Researcher Patrick Wardle has discovered a zero-day flaw in macOS Mojave, which allows attackers to bypass Gatekeeper and run malicious code through whitelisted applications. The problem lies in the way that macOS validates the apps, which the researcher calls “100% broken”. The particular researcher is an experienced specialist on macOS and also an ex-NSA researcher, being the founder of a Mac-related security company 'Objective-See'.
With the latest macOS update, Apple released a number of privacy and security features that were meant to block suspicious activity and ensured that a pop-up would always appear when an action is requested from the system. As the researcher discovered, however, this is not always the case and can be bypassed. As Wardle proved through a presentation in the context of the 'Objective by the Sea' security conference, macOS’ 'synthetic clicks' feature makes it possible for an attacker to activate the camera, microphone, GPS, and even alter the system’s kernel contents permanently. No pop-ups are ever shown to the user, and there’s no indication of the ghost clicks that take place.
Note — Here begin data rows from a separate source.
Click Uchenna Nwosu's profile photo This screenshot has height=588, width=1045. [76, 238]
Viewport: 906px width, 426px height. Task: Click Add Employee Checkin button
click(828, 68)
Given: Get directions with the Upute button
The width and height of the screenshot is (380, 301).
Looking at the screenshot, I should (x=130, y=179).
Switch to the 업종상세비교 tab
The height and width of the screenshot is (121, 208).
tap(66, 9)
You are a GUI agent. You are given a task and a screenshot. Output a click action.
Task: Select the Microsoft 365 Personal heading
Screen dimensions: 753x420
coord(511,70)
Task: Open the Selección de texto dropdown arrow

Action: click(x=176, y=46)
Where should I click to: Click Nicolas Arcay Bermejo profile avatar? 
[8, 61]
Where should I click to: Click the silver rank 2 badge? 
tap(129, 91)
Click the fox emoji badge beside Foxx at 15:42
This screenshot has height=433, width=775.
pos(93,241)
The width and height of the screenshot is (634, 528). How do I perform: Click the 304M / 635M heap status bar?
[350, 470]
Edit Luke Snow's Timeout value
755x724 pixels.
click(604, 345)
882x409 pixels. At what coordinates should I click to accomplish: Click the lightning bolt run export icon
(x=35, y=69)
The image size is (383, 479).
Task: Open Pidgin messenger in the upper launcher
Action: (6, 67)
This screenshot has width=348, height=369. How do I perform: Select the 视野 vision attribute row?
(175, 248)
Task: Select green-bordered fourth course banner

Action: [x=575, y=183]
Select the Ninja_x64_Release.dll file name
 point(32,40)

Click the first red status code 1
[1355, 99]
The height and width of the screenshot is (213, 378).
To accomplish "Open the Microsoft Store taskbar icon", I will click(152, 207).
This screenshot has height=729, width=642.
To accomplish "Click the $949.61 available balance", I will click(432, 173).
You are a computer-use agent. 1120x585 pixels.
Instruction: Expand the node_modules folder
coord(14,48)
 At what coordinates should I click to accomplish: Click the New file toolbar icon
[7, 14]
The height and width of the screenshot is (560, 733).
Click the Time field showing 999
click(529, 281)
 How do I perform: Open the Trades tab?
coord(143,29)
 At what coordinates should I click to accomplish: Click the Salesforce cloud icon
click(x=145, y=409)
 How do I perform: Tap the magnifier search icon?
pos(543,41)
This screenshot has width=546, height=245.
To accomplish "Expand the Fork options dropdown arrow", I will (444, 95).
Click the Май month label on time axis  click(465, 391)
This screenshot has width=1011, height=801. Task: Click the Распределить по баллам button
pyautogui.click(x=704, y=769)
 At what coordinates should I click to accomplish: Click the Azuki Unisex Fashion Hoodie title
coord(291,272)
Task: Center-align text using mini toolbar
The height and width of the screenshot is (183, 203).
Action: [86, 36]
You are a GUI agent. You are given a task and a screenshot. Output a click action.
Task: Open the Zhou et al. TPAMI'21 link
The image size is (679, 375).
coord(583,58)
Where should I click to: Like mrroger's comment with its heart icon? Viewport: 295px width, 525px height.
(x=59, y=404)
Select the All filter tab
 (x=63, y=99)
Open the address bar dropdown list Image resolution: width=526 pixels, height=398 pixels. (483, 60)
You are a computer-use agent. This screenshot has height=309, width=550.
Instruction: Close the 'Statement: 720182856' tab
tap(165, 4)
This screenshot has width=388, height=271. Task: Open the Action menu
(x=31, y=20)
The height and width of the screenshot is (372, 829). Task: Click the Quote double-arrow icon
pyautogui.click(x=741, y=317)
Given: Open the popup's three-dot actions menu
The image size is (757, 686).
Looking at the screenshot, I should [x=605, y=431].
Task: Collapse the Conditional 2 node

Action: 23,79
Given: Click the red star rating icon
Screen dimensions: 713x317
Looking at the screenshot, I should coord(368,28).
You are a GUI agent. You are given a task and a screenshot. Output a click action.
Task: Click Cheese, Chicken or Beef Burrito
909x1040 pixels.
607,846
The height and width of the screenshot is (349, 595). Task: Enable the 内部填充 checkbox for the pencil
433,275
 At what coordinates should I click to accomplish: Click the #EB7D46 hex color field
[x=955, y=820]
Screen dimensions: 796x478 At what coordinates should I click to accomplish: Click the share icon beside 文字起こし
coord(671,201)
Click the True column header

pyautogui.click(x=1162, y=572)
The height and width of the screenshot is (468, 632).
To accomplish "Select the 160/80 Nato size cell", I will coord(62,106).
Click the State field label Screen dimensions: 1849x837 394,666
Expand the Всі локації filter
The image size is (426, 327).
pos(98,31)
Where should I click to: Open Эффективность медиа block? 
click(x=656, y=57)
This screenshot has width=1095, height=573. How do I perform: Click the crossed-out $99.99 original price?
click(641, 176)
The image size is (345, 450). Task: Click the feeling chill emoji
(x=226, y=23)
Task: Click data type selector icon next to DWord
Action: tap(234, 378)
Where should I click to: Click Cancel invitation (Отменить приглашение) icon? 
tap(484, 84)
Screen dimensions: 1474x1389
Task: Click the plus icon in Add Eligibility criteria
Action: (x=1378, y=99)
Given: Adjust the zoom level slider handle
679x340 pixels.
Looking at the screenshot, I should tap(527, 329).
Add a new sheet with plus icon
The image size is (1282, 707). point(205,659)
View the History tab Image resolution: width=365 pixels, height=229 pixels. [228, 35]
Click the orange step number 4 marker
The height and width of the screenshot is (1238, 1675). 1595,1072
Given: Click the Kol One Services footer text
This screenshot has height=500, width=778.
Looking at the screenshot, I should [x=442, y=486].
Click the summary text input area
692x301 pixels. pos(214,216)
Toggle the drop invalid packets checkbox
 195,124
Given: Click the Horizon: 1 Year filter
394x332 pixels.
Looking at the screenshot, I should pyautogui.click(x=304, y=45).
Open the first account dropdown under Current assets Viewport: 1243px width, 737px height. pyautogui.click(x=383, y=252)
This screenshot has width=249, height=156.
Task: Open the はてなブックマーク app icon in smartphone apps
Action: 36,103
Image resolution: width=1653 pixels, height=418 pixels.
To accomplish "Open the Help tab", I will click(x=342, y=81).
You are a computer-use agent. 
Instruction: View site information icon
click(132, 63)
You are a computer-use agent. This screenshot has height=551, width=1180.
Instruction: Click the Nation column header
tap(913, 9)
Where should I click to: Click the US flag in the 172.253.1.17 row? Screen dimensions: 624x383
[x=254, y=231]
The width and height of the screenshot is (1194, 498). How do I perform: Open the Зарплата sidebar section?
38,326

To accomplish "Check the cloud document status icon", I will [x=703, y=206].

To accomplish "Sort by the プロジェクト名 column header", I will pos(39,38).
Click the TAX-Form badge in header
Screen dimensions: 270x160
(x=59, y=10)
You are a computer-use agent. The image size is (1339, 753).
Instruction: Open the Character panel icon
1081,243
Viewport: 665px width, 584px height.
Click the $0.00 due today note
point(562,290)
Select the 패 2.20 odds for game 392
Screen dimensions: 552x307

While 'synthetic clicks' are supposed to help with Mojave’s accessibility level, they can be abused and Apple is well aware of this. To prevent this risk, they have added an app verification step that asks users to approve the whitelisting of an app before it is granted 'synthetic clicks' rights. However, there are some applications that are excepted from this process, and weirdly, the list includes some of the most commonly used applications that are usually present on macOS computers. These include Steam, Adobe Dreamweaver, and VLC. These apps have access to 'synthetic clicks' by default, without the user ever being asked about it.
Wardle used VLC to demonstrate his proof-of-concept code, manipulating the application's code to turn on the system’s microphone without any warnings displayed on the screen. In the second stage, the researcher demonstrated the ability to install backdoors on the infected system, and then remotely execute whatever he wanted on the victim’s machine, access the files, etc. These actions should cause Mojave to display the confirmation dialog, but thanks to the wrong 'synthetic mouse clicks' implementation, it isn’t.
A week before this demonstration, Apple got notified by the researcher but failed to produce a solution. The researcher says he has given Apple so little time because they ignored him in the past, so he is now trying a different route of putting pressure on them.